Background While the need for interprofessional education (IPE) has been clearly elucidated, (Interprofessional Education Collaborative, 2016), one of the major barriers is the logistical challenge of meeting curricular requirements for all involved. The organization and time required in an already full schedule are often deterrents. Ideal opportunities meet specific program curricular requirements as well as enhancing interprofessional competencies. Interprofessional competencies include developing skills to teach other health care providers about profession-specific skills and enhancing communication across the professions (Bridges, 2011; Interprofessional Education Collaborative, 2016). Active learning techniques have been advocated for adult learners to promote motivation and engagement (Knowles, 1984), while peer teaching has been found to improve confidence with communication and improve teamwork (Seenan, 2016). The use of peer teaching may be an important option for learning about and with other professions to meet interprofessional competencies related to communication and learning about other professions while addressing logistical constraints.

One of the most common causes of medical practitioner musculoskeletal injuries is lifting techniques (Monaghan & Proctor, 2011). While dental educational programs include ergonomic training, there is limited information available on how to assist individuals with movement dysfunction or disabilities into or out of a dental chair.

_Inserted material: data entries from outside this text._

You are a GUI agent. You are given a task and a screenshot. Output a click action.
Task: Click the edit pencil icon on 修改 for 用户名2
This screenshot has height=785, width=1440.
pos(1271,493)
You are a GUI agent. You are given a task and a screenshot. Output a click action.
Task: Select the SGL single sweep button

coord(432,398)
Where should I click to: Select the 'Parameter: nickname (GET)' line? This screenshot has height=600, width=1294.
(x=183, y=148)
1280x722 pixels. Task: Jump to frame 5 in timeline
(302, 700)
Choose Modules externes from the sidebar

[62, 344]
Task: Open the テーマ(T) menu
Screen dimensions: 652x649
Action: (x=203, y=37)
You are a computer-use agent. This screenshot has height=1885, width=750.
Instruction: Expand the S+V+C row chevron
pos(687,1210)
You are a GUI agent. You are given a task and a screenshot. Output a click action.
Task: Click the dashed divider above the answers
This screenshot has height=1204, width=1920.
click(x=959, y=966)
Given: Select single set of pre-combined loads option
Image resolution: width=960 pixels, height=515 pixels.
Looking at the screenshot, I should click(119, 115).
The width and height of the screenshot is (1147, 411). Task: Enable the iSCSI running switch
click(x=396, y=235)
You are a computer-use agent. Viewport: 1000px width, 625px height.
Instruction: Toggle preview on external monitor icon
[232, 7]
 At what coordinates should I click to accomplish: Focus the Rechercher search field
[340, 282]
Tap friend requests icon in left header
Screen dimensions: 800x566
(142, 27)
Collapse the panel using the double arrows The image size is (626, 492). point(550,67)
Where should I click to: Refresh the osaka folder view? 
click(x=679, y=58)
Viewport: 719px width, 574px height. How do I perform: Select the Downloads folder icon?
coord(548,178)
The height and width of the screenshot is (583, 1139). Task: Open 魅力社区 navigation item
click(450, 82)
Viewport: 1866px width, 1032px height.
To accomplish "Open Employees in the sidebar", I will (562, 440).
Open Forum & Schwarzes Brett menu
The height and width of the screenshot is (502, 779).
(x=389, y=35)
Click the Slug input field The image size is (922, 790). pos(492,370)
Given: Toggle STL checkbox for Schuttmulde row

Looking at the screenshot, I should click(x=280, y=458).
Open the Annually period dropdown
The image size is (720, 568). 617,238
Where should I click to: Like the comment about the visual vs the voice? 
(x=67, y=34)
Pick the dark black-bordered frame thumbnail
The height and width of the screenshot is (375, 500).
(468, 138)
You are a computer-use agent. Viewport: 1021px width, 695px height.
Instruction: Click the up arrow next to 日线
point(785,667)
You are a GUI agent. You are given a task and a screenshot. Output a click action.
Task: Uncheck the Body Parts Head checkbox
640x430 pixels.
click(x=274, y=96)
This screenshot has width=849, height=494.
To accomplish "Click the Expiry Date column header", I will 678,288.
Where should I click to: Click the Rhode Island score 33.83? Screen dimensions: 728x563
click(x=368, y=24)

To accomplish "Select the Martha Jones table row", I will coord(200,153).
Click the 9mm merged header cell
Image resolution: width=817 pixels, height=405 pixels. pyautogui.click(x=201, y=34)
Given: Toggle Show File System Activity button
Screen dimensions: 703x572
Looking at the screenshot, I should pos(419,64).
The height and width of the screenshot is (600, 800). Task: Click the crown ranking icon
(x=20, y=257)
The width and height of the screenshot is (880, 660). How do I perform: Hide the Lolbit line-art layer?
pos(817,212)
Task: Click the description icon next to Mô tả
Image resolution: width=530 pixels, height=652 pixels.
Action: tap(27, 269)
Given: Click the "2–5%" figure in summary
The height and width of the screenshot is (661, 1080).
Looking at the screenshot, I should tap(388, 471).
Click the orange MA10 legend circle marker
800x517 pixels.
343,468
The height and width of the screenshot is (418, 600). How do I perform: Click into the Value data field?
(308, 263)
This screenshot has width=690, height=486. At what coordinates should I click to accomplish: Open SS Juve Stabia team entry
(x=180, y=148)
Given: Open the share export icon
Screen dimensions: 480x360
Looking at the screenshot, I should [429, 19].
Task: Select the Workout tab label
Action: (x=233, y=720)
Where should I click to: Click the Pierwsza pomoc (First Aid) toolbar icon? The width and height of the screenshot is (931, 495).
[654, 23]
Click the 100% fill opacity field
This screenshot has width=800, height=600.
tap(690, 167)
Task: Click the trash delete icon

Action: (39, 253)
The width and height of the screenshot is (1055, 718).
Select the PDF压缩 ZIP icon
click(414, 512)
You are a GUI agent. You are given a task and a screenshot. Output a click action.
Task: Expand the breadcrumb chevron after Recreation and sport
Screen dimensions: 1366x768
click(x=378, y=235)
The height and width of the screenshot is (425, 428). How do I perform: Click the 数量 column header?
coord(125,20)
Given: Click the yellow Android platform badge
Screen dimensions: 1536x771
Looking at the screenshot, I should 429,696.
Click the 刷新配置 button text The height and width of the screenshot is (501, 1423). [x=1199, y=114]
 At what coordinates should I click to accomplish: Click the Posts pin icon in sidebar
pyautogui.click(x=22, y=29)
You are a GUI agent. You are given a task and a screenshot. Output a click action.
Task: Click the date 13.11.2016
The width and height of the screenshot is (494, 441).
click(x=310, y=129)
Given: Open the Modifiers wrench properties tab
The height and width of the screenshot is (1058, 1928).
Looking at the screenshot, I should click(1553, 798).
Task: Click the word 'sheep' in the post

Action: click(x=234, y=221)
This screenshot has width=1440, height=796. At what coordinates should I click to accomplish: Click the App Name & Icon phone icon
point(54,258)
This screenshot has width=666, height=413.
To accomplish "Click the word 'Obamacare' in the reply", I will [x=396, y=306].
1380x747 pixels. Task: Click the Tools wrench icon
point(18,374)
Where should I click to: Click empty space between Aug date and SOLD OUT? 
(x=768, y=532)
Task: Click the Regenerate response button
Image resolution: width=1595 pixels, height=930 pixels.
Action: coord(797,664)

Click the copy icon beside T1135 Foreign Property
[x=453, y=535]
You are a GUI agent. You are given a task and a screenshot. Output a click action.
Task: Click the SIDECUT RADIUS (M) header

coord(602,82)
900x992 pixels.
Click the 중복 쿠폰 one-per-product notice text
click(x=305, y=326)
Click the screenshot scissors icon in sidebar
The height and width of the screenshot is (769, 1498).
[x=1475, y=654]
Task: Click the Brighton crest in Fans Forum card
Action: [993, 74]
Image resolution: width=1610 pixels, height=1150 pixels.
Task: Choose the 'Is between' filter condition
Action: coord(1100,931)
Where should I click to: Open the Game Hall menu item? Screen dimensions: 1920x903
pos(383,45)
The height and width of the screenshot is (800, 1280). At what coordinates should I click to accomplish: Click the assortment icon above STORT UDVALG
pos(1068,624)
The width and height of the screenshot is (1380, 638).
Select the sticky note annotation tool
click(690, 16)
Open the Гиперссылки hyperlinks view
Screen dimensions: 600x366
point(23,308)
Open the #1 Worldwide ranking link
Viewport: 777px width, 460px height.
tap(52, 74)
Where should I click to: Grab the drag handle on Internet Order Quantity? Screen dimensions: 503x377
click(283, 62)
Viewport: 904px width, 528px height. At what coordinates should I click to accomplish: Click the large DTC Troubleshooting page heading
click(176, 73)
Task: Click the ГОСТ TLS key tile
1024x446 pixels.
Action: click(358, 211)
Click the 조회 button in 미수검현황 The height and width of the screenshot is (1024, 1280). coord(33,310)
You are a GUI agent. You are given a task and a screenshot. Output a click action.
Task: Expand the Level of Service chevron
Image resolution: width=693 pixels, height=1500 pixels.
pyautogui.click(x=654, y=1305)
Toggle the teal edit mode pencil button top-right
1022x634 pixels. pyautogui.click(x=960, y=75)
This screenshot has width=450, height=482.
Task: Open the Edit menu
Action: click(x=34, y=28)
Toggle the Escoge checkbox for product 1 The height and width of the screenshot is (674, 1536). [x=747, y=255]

Dental students need to understand how to work with their team to coordinate safe transitions for patients to, and from, the dental chair while adhering to precautions (Stevenson, 2015). Physical therapy accreditation standards include a requirement for students to design and deliver instruction in this area to other health care professionals (Geiger, 2013). The purpose of this paper is to describe the innovative active learning method that occurred at the University of Florida when the Physical Therapy and Dental professional programs partnered to provide these profession-specific curricular objectives and interprofessional competencies.